Applying machine learning for advanced web threat
Technology moves swiftly. Today machine learning is not like machine learning in the past. Machine learning is a method of data analysis that learn from data iteratively by using algorithms and allows computers to find hidden sight Computers can learn without being executing program and they are able to adapt independently as models are exposed to new data.
The task of online shopping as a simple example, most large online shopping channel will recommend items that you may want to purchase. These recommendations come out based shopping history, recent searches and related people or friend. Machine learning analyzes these large amounts of data and allows customers to purchase items by recommending items that are likely to purchase. Shopping is not the only industry to leverage recent advances in machine learning and other industries is growing to the various applications of machine learning such as fraud detection, email spam filtering, video analysis and advanced threats.

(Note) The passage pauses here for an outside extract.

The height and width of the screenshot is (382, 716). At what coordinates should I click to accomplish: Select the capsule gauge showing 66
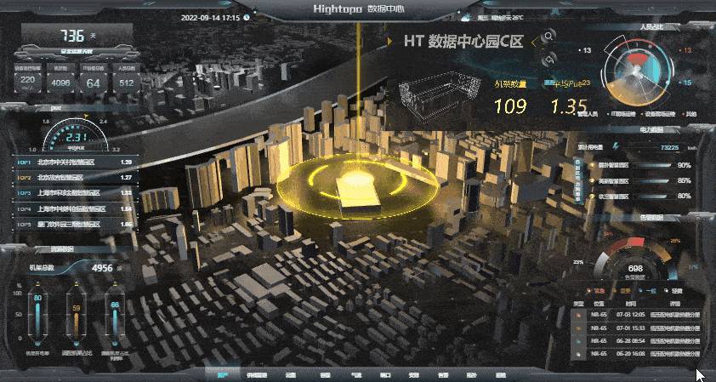[115, 317]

When we look at the cyber security industry, machine learning approaches are good fit for this industry. Machine learning is able to analyze increasing advanced cyber threats by collecting and storing large amounts of data. It would be difficult to analyze the vast amount of raw data that is collected every day in mature environment. Also, machine learning allows defending vital infrastructure and system effectively. Machine learning algorithms have stepped in to fill in the gap between proactivity and detection and it is better at applying models on large amounts of data without tiring or complaining of repetitive task.
In the cyber security industry, it needs a shift in the way we think about technology and its capabilities needs to apply before we fully trust the machine learning system.